Laut Branchenverband beträgt der Anteil der sich im Ruhestand befindlichen Busreisenden 53,5 Prozent. Die Familie Damerow weiß das und setzt noch eins drauf: den persönlichen Kontakt. Die Chefin hat die Nummern vieler Kunden im Kopf und oft erkennt sie jemanden allein an der Stimme.
Familie Damerow von links nach rechts: Elke, Thomas, Andreas, Maria und Stefanie Damerow, vorne die Enkelkinder Alicia und Maximilian im Betriebshof von Omnibus Damerow in Baiersdorf. foto: Cindric
Familie Damerow von links nach rechts: Elke, Thomas, Andreas, Maria und Stefanie Damerow, vorne die Enkelkinder Alicia und Maximilian im Betriebshof von Omnibus Damerow in Baiersdorf. foto: Cindric

So hektisch hätt’ ich’s mir nicht vorgestellt«, bekennt Maria Damerow aus Forchheim. »Wir sind eigentlich rund um die Uhr fürs Geschäft da! Ich arbeite mindestens 14 Stunden am Tag. Es gibt, bis auf wenige Ausnahmen, auch kein Wochenende. Also, man muss es gern machen, sonst … «

Der Rest bleibt offen. Für die Oberfränkin ist alles gesagt. Zeit hat die Chefin von »Omnibus Damerow« nämlich keine. Morgens ist die 66-Jährige schon um halb sechs Uhr auf den Beinen, eine halbe Stunde später geht sie auf Linienfahrt. Von Forchheim über Erlangen nach Weisendorf. »Ich fahre seit 13 Jahren Schulbus, immer dieselbe Linie. Und ich habe ganz liebe Kinder!«, erzählt sie. Außerdem schwärmt sie, wie leidenschaftlich gerne sie mit dem 18-sitzigen Kleinbus durch die Gegend kurvt.
==============================
(AUFGABE) Schreib den Abschnitt aus dem Text über das Busunternehmen Damerow, der mit den Worten „So hektisch hätt’“ beginnt und mit „die Gegend kurvt.“ endet, noch einmal ab. Ersetze darin „Kleinbus“ durch „Minibus“.

(FOLGENDES MATERIAL)
==============================
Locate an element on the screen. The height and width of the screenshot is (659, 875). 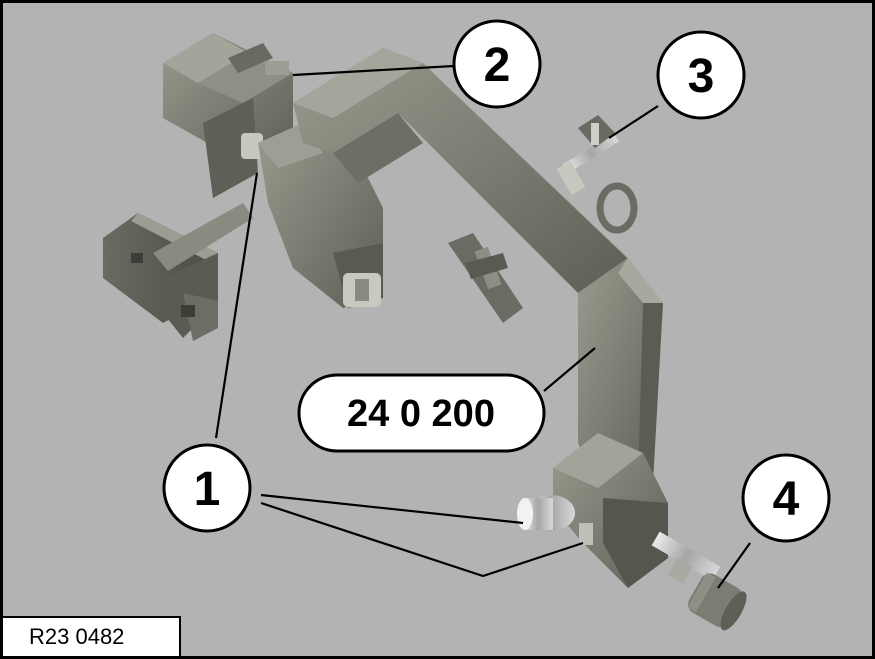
==============================
(ANTWORT)
So hektisch hätt’ ich’s mir nicht vorgestellt«, bekennt Maria Damerow aus Forchheim. »Wir sind eigentlich rund um die Uhr fürs Geschäft da! Ich arbeite mindestens 14 Stunden am Tag. Es gibt, bis auf wenige Ausnahmen, auch kein Wochenende. Also, man muss es gern machen, sonst … «

Der Rest bleibt offen. Für die Oberfränkin ist alles gesagt. Zeit hat die Chefin von »Omnibus Damerow« nämlich keine. Morgens ist die 66-Jährige schon um halb sechs Uhr auf den Beinen, eine halbe Stunde später geht sie auf Linienfahrt. Von Forchheim über Erlangen nach Weisendorf. »Ich fahre seit 13 Jahren Schulbus, immer dieselbe Linie. Und ich habe ganz liebe Kinder!«, erzählt sie. Außerdem schwärmt sie, wie leidenschaftlich gerne sie mit dem 18-sitzigen Minibus durch die Gegend kurvt.